Reflecting on Wright’s opaque Aboriginal realist and hybrid aesthetics, this lecture will investigate how Wright’s novel, still carrying and re-potentializing expression and sensation, revitalizes our apprehension of our entangled relations with lives beyond ourselves. Wright’s outlandish story calls our ethics of reading into question; we are taught hard lessons about readership endurance, the art of paying attention, and the necessity to better listen to voices evolving from beyond our perceptual range. Wright’s politically-charged, anti-linear dystopia challenges received Western ideals of teleological progress and brings us to wonder about the meaning of land and land rights without such ideals to define them.


About the Speaker

Born in French Polynesia, Temiti Lehartel is an environmental activist (350 Pacific) and graduate student in the Département d’Études anglophones, Université Paul Valéry, Montpellier 3, France.
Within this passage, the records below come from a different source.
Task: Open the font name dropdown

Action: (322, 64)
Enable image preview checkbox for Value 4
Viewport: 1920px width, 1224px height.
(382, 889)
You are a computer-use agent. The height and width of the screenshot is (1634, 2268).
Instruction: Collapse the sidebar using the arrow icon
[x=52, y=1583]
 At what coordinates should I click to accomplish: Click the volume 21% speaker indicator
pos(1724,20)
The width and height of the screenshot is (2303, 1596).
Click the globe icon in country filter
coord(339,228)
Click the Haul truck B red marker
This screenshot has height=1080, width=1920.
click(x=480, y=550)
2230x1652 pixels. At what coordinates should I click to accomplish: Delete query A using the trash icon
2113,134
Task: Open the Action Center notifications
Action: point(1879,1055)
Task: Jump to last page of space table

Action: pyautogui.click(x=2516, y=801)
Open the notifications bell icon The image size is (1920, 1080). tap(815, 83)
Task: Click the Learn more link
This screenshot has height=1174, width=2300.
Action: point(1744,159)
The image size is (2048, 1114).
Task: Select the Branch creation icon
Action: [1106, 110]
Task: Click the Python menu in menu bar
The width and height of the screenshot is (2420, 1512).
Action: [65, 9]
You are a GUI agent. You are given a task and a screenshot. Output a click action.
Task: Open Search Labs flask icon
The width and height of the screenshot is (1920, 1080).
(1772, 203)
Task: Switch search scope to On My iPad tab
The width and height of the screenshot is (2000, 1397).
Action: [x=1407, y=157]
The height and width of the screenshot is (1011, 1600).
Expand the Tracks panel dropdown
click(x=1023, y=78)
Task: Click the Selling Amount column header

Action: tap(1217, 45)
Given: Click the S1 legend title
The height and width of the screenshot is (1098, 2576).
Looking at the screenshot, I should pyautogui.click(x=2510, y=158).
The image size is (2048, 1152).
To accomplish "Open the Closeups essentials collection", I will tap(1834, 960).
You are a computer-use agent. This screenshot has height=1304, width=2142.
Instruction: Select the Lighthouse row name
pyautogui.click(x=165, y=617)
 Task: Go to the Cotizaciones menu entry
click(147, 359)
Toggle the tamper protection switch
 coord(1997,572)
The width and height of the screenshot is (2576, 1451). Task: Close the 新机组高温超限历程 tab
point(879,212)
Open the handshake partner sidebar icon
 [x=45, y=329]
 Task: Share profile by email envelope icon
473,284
Her research focuses primarily on the effects of climate change in Oceania, indigenous struggle in Australia, ethical international development, and the emerging literature of Pacific Island climate fiction, in particular the work of Indigenous Australian author Alexis Wright (Plains of Promise, Carpentaria, The Swan Book, Tracker.)

The event will be presented in English and is free and open to the public. No advance registration is required.


1 Jane Gleeson-White, “Going Viral: The Swan Book by Alexis Wright. Sydney Review of Books, August 23, 2013.